Julia May Courtney

Remember Ludlow!

1914

“REMEMBER LUDLOW” the battle cry of the crushed, downtrodden, despised miners stifled at Calumet, in West Virginia, in Cripple Creek, has echoed from coal camp to coal camp in southern Colorado, and has served again to notify the world that Labor will not down.

Peaceful Colorado, slumbering in her eternal sunshine, has been rudely awakened. And her comfortable citizens, tremendously busy with their infinitely important little affairs, have been shocked into a mental state wavering between terror and hysteria. And the terrified and hysterical community, like the individual, has grabbed for safety at the nearest straw. The federal troops are called to the strike zone in the vain hope that their presence would intimidate the striking miners into submission, and the first spasm of the acute attack has subsided. But the end is not yet.

In September the coal miners in the southern Colorado district went out on strike. Immediately the word went forth from No. 26 Broadway, the Rockefeller headquarters in New York City, and the thugs and the gunmen of the Felts-Baldwin agency were shipped from the Virginia and Texas fields and sent by the hundreds, into the coal camps. With their wives and children the miners were evicted from their huts on the company’s ground, and just as the heavy winter of the mountains settled down, the strikers put up their tents and prepare for the long siege. It was then that the puerile, weak kneed Governor Ammons, fawning on the representatives of the coal companies, at the request of the Colorado Fuel and Iron Co., called out the militia to “keep order.”

And the climax came when the first spring winds blew over the hills and the snows melted from the mountain sides. On the 20th of April the cry was heard “Remember Ludlow!”—the battle cry that every workingman in Colorado and in America will not forget. For on that day the men of the tent colony were shot in the back by soft-nosed bullets, and their women and children were offered in burning sacrifice on the field of Ludlow.
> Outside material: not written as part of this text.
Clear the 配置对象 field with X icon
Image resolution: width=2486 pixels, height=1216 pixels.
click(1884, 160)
The militia had trained the machine guns on the miners’ tent colony. At a ball game on Sunday between two teams of strikers the militia interfered, preventing the game; the miners resented, and the militia—with a sneer and a laugh—fired the machine guns directly into the tents, knowing at the time that the strikers’ wives and children were in them. Charging the camp, they fired the two largest buildings—the strikers’ stores— and going from tent to tent, poured oil on the flimsy structures, setting fire to them.

From the blazing tents rushed the women and children, only to be beaten back into the fire by the rain of bullets from the militia. The men rushed to the assistance of their families; and as they did so, they were dropped as the whirring messengers of death sped surely to the mark. Louis Tikas, leader of the Greek colony, fell a victim to the mine guards’ fiendishness, being first clubbed, then shot in the back while he was their prisoner. Fifty-two bullets riddled his body.
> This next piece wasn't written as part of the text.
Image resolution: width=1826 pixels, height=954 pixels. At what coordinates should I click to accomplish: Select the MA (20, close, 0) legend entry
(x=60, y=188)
Into the cellars—the pits of hell under the blazing tents—crept the women and children, less fearful of the smoke and flames than of the nameless horror of spitting bullets. One man counted the bodies of nine children, taken from one ashy pit, their tiny fingers burned away as they held to the edge in their struggle to escape. As the smoke ruins disclosed the charred and suffocated bodies of the victims of the holocaust, thugs in State uniform hacked at the lifeless forms, in some instances nearly cutting off heads and limbs to show their contempt for the strikers.

Fifty-five women and children perished in the fire of the Ludlow tent colony. Relief parties carrying the Red Cross flag were driven back by the gunmen, and for twenty-four hours the bodies lay crisping in the ashes, while rescuers vainly tried to cross the firing line. And the Militiamen and gunmen when the miners petitioned “Czar Chase” and Governor Ammons for the right to erect their homes and live in them. [1]

[...] for the first time in the history of the labor war in America the people are with the strikers—they glory in their success. The trainmen have refused to carry the militia—entire companies of the National Guard have mutinied—nearly every union in the State has offered funds and support of men and arms to the strikers—and the governor has asked for federal troops.

The federal troops are here—the women who forced the governor to ask for them believe they have secured Peace—but it is a dead hope. For Peace can never be built on the foundation of Greed and Oppression. And the federal troops cannot change the system—only the strikers can do that. And though they may lay down their arms for a time—they will “Remember Ludlow!”